_Source document_
☆ ☆ ☆ ☆ ☆ ☆ ☆
Retired Bishop Matthew H. Clark of Rochester, N.Y., is shown delivering the April 26, 2013, homily during 8-year-old Erin Day's first Communion Mass at Strong Memorial Hospital in Rochester. Bishop Clark, 82, has been diagnosed with Alzheimer's disease. (CNS photo/)
Retired Bishop Matthew H. Clark of Rochester, N.Y., is shown delivering the April 26, 2013, homily during 8-year-old Erin Day's first Communion Mass at Strong Memorial Hospital in Rochester. Bishop Clark, 82, has been diagnosed with Alzheimer's disease. (CNS photo/)

ROCHESTER (CNS) -- Retired Bishop Matthew H. Clark of Rochester has been diagnosed with early stage Alzheimer's disease, according to a statement issued Sept. 3 by the diocese.

"Bishop Clark hopes to continue his ministry in the diocese," the three-sentence statement said.

Bishop Clark was born in Waterford, attended Catholic Central High in Troy and Holy Cross College before entering Mater Christi Seminary in Albany. 

Bishop Clark was ordained into the priesthood by Bishop Martin O’Connor on Dec. 19, 1962 and taught at the Vincentian Institute in Albany and served at Our Lady of Mercy Parish. From 1966-67, Bishop Clark served as vice chancellor for the Diocese of Albany; then served as assistant pastor at St. Ambrose in Latham from 1967-72 and chairman of the diocesan priests’ personnel board from 1969-72 before returning to Rome. 

Ordained a bishop in Rome in 1979 at the age of 41 by St. John Paul II, Bishop Clark served as Rochester's bishop for 33 years before retiring in 2012. His successor, Bishop Salvatore R. Matano, was installed in January 2014.

Bishop Clark led the central New York diocese through many episodes that mirrored the life of the U.S. church.In 2009, he accepted the recommendations of a diocesan task force that he close 13 of 24 Catholic schools in Monroe County, the seat of the 12-county diocese, and to cut tuition by more than 27 percent. He also accepted its recommendation he provide a financial incentive for families to re-enroll displaced children in the county's remaining Catholic schools.

In 2005, he approved a plan to consolidate five parishes on the southwest side of Rochester under one roof.

Bishop Clark effectively ended debate in his Diocese over whether girls should serve at the altar when, in 1987, he said that "all ministry that does not require ordination should be open to all qualified persons, regardless of sex."

He presided over a diocesan synod in 1993 -- its first since 1954 -- where delegates zeroed in on lifelong religious education in parishes as the most pressing upcoming diocesan priority. They also they urged Bishop Clark to press the Vatican for the ordination of married priests and the ordination of women to the diaconate and priesthood. Other declared priorities for the Diocese and its parishes included advancement of a consistent ethic of life, Catholic moral education, advancing the role of women in the Church and formation of small Christian communities.
☆ ☆ ☆ ☆ ☆ ☆ ☆
_Material shown_

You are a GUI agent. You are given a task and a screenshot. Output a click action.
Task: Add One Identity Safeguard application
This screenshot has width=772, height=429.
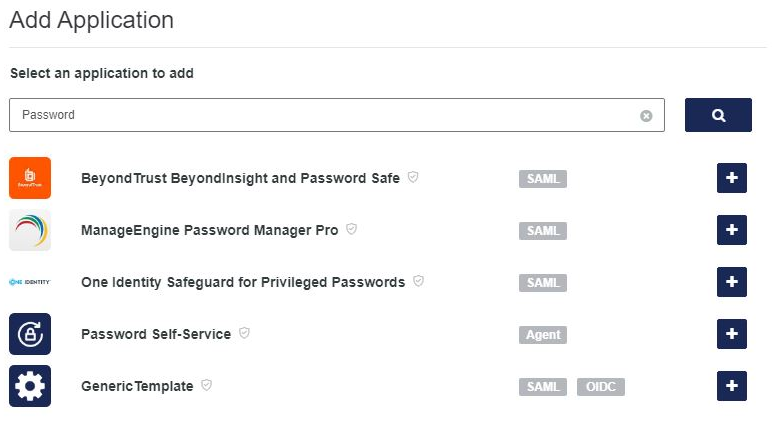pos(732,282)
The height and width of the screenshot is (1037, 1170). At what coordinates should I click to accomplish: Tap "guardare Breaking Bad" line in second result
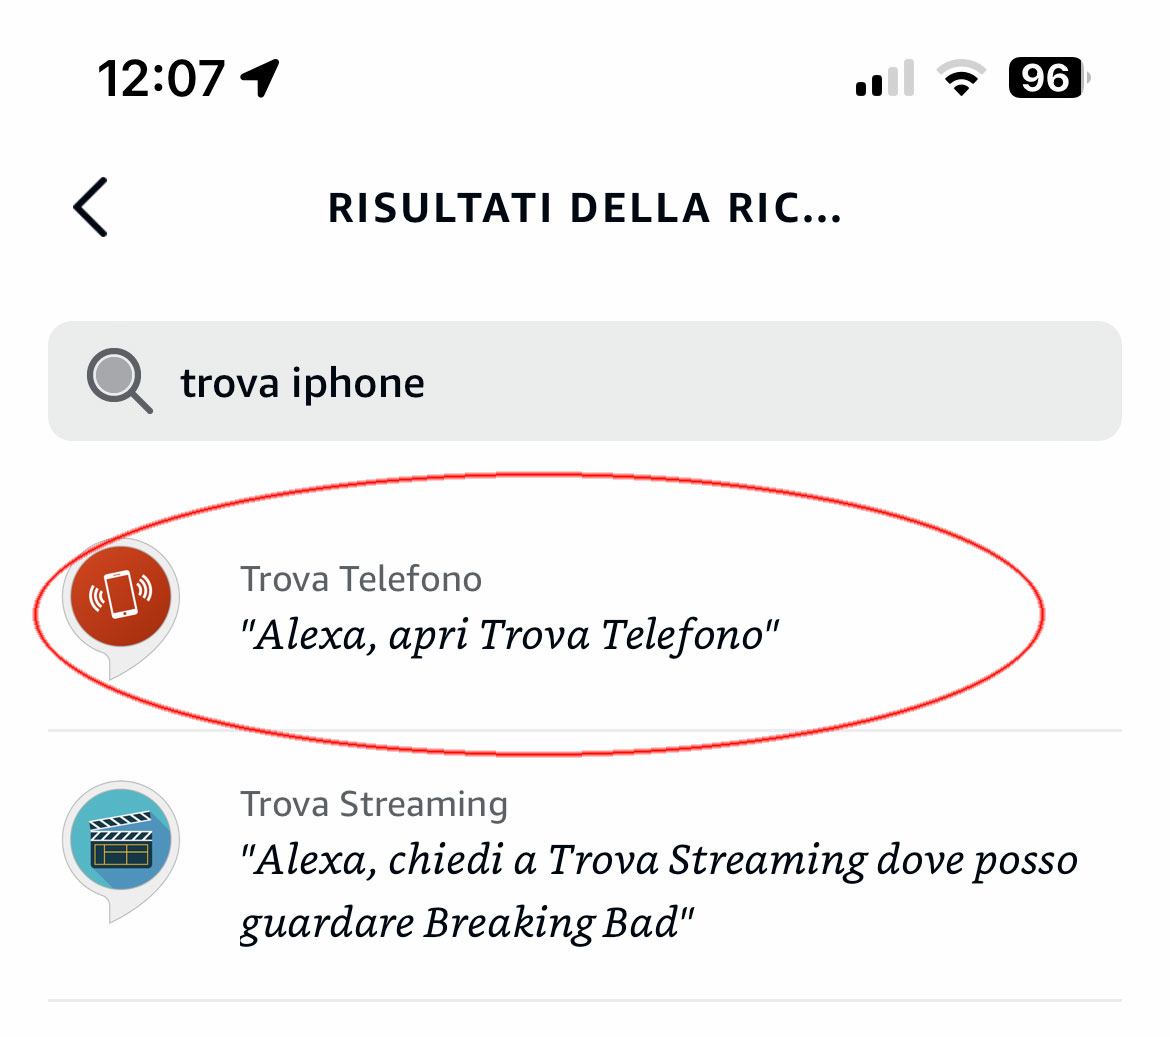coord(466,922)
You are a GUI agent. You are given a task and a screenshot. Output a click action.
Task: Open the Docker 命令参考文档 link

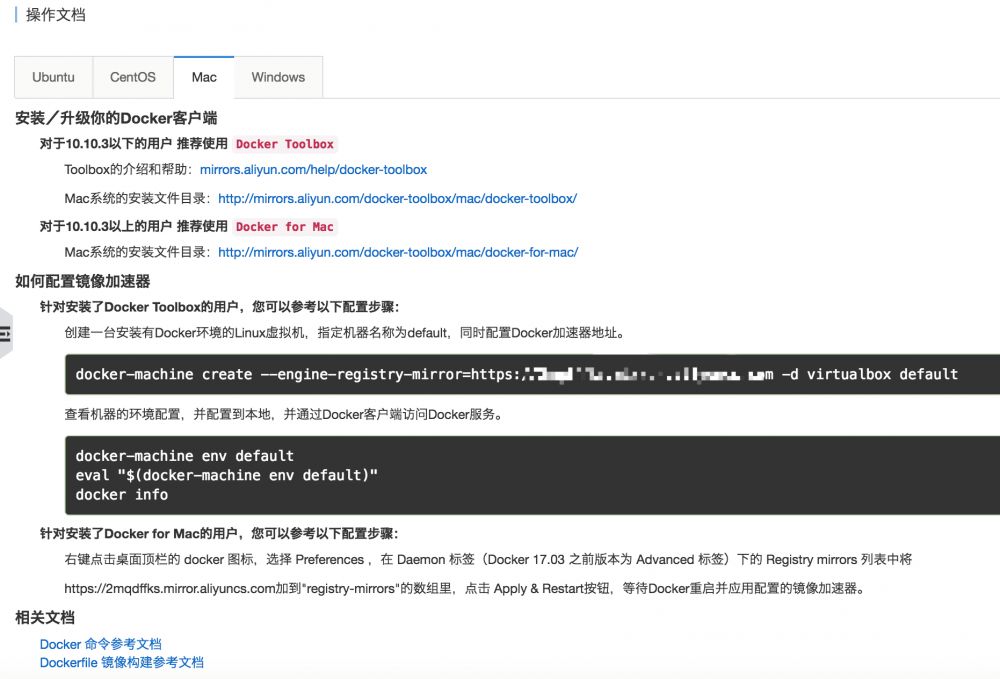click(101, 644)
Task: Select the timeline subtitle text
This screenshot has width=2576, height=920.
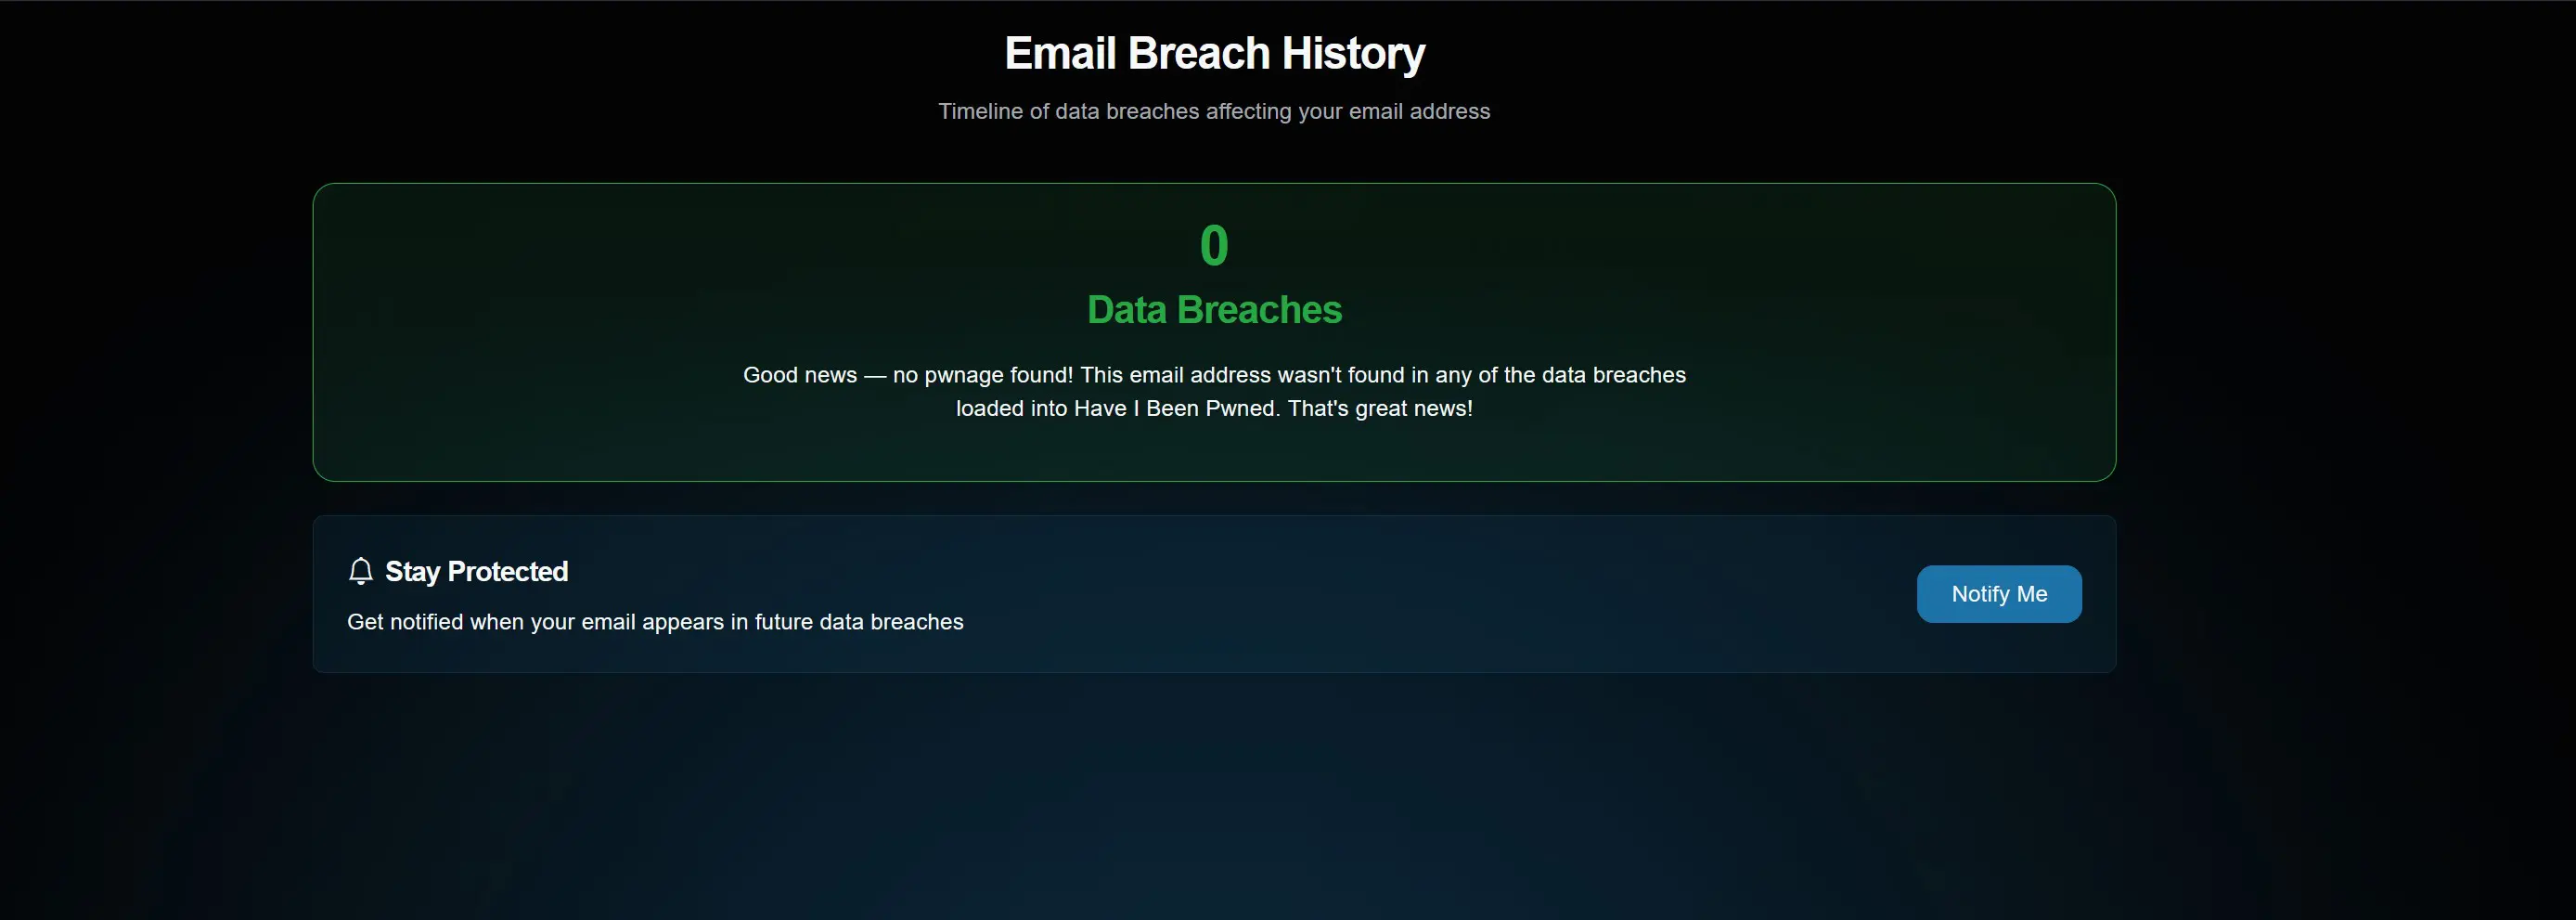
☆ ☆ ☆ ☆ ☆ ☆ ☆
_Set of tasks_
a – Answer the following from the article on Bishop Clark, one line each:
(i) On what date was Bishop Clark ordained into the priesthood?
(ii) Who succeeded Bishop Clark as bishop, and in what month and year was he installed?
(iii) In what year did Bishop Clark preside over a diocesan synod, and in what year had the previous one been held?
b – Reproduce the passage of the article on Bishop Clark starting with "Bishop Clark was ordained" and going on through "in January 2014.".

_Answer list_
a –
(i) Dec. 19, 1962
(ii) Bishop Salvatore R. Matano, installed in January 2014
(iii) 1993; the previous synod was held in 1954

b –
Bishop Clark was ordained into the priesthood by Bishop Martin O’Connor on Dec. 19, 1962 and taught at the Vincentian Institute in Albany and served at Our Lady of Mercy Parish. From 1966-67, Bishop Clark served as vice chancellor for the Diocese of Albany; then served as assistant pastor at St. Ambrose in Latham from 1967-72 and chairman of the diocesan priests’ personnel board from 1969-72 before returning to Rome. 

Ordained a bishop in Rome in 1979 at the age of 41 by St. John Paul II, Bishop Clark served as Rochester's bishop for 33 years before retiring in 2012. His successor, Bishop Salvatore R. Matano, was installed in January 2014.